Développement personnel, régression collective

Il est grand temps de prendre au sérieux le développement personnel. Longtemps, ces textes oscillant entre la guimauve, les bons sentiments, la religion light, voire les dérives sectaires, n'ont pas inquiété grand monde. "Il n'y a pas de mal à se faire du bien", "ils ne font de mal à personne", "s'ils y croient, tant pis pour eux". Il y eut toujours un regard gentiment condescendant à l'égard de ceux qui prônent la bienveillance pour réenchanter le monde. 

Il est grand temps de le prendre au sérieux, car c'est devenu un phénomène de masse incontournable et à la croissance ahurissante. Un chiffre m'a particulièrement interpellé : 31% de français lisent au moins un livre de développement personnel chaque année, alors qu'ils n'étaient que 17% en 2014... A ce rythme là, dans dix ans, une majorité de français s'infligera volontairement chaque année, un de ces ouvrages pourtant tous semblables, tous aussi creux, aussi vides, aussi lobotomisants. Le fait qu'on puisse y revenir est inquiétant pour les lecteurs, mais aussi pour la société dans son ensemble... Le développement personnel, ça n'est pas "une gentille alter psy ou alter religion du bien", c'est le plus puissant outil de soft power du néolibéralisme.

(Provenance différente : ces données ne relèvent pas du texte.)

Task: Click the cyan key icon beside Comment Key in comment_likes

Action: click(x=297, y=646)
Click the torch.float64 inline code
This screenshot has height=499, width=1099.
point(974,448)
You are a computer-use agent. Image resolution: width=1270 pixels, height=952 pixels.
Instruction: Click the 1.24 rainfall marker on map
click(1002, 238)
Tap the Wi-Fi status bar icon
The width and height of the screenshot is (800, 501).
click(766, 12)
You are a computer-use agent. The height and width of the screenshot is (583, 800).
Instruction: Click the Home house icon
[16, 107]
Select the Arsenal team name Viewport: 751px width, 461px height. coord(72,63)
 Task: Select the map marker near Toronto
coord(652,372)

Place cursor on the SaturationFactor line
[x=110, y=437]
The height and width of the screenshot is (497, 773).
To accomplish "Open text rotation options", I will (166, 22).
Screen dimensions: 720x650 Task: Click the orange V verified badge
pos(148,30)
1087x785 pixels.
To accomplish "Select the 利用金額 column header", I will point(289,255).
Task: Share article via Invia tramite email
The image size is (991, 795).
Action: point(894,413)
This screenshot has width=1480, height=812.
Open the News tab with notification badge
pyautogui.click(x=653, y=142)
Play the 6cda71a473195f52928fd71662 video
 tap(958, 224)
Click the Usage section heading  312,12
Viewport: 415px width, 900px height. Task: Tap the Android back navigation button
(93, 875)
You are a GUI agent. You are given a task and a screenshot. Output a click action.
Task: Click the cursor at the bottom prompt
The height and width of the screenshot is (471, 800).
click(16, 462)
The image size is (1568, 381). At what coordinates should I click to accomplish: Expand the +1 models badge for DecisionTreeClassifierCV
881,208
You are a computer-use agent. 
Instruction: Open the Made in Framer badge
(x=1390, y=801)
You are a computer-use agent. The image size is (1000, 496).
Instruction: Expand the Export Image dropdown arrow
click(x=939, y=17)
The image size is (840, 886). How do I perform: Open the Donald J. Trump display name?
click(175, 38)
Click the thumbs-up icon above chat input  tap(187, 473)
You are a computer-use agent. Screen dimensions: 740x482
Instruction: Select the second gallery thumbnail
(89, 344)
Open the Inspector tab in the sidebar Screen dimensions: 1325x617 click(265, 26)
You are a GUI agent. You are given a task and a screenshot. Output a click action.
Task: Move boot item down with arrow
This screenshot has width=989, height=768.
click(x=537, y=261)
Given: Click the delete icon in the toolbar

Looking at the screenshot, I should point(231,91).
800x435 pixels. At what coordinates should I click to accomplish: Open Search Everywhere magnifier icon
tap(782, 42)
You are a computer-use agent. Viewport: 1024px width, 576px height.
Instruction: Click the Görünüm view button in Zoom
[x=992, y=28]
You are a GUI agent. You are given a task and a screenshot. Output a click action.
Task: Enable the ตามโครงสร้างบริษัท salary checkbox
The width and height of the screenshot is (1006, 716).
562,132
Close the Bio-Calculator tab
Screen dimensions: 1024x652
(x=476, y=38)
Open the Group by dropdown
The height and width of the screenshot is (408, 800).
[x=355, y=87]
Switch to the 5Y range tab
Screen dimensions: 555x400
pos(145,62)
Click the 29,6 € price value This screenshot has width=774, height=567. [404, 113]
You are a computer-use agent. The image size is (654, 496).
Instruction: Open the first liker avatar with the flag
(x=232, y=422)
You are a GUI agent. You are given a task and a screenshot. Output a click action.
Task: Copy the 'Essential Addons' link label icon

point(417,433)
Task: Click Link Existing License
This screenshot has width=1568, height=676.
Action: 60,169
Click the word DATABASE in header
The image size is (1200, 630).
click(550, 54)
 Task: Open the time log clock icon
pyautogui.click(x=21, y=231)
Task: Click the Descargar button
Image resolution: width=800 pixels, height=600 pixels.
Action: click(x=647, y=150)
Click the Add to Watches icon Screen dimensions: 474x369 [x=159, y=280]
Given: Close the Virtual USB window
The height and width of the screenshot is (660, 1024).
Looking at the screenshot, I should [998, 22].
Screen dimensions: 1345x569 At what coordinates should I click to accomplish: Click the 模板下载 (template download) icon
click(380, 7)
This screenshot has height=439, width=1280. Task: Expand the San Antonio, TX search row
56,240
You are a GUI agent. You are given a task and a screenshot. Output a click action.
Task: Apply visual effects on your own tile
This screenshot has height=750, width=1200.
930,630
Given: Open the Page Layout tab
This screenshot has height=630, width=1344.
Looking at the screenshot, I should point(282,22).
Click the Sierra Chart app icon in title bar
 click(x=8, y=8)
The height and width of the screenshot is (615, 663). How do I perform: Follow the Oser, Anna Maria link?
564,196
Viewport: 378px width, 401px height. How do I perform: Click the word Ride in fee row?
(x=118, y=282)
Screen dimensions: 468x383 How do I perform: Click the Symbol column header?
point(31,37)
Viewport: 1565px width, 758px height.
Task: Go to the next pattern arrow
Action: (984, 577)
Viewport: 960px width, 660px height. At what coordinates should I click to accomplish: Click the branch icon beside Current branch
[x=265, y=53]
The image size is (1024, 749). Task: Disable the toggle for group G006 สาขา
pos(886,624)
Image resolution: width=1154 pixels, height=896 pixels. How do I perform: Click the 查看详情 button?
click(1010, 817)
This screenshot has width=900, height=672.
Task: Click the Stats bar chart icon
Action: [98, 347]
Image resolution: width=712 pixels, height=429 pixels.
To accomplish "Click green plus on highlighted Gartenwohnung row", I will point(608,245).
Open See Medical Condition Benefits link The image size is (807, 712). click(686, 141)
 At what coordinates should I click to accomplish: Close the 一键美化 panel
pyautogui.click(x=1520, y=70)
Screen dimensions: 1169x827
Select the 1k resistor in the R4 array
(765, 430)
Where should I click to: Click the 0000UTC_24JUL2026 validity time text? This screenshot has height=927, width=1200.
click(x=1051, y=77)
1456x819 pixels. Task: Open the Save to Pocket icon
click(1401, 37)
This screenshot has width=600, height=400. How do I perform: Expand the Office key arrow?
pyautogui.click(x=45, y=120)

J'ai écouté (je les aurais bien lu, mais je me refuse à leur donner des droits d'auteur et j'aurais eu trop honte d'être fiché en bibliothèque comme les ayant emprunté et de toutes façons, quand on en a lu un, on les a tous lu, il suffit de les écouter pour entendre leurs idées "nouvelles") du Christophe André, du Frédéric Lenoir, du Mathieu Ricard et je me suis infligé la consternante lecture des "quatre accords toltèques" qui traînait dans une maison où je passais quelques congés...

Ca n'est pas aussi navrant que je le subodorais, c'est pire. Non seulement l'intelligence y brille par son absence à toutes les pages, mais le plus patent chez les promoteurs du développement personnel, c'est la gigantesque régression collective. Outre que le but ultime de tout ouvrage de développement personnel est on ne peut plus général et vague "chercher la paix, l'amour et le bonheur", tous ne reposent que sur la volonté des individus. "Le monde appartient à ceux qui le veulent vraiment". "Si vous êtes vraiment alignés et vous donnez à 100%, vous réussirez"... Sur Linkedin et dans les conférences Ted X, on entend beaucoup ce genre de brouet positifs sans être positivistes (pauvre Auguste Comte, que de navets on écrit, prononce, filme, streame, en ton nom...) inondent les réseaux... A rebours de l'histoire. Au moment où les inégalités de diverses natures explosent, l'urgence c'est de repenser le collectif. Inégalités de naissance, de fortune, de territoire, scolaire, toutes choses pour lesquelles, par essence, nous ne sommes pas responsables, sont tout bonnement éludées de l'équation du développement personnel.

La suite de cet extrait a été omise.